(Passage):
========================

Biden said that the aim of the US in Afghanistan was never around nation building. It is this short sightedness which is exactly the problem with international aid efforts around the world. It is a common fact of international aid that it is short term, and its attention is concentrated only on the symptoms of poverty rather than the root causes. It is the reason that following natural disasters or wars, inevitably there will be a spike in violence because it provides such a fertile atmosphere for the growth of extremism. As U.S. Senator Patrick Leahy said in his statement on Afghanistan: “refugees are human beings, not poker chips to be traded and bartered”, but this seems to be exactly what is happening.

The situation in Afghanistan highlights the issues in the Nationality and Borders Bill as proposals would see the people potentially criminalised and entitled to less protection in the UK.

========================

(Record extracts):
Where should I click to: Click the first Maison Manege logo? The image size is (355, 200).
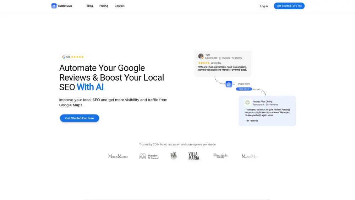[118, 156]
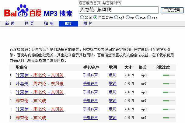The height and width of the screenshot is (123, 185).
Task: Switch to the 网页 tab
Action: [29, 23]

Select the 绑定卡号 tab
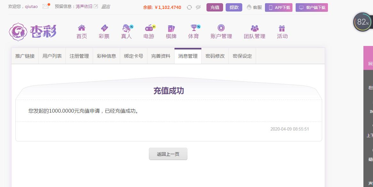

========================

(Required action): In the passage about Afghanistan, what did U.S. Senator Patrick Leahy say refugees are?

(Completed exercise): Refugees are human beings, not poker chips to be traded and bartered.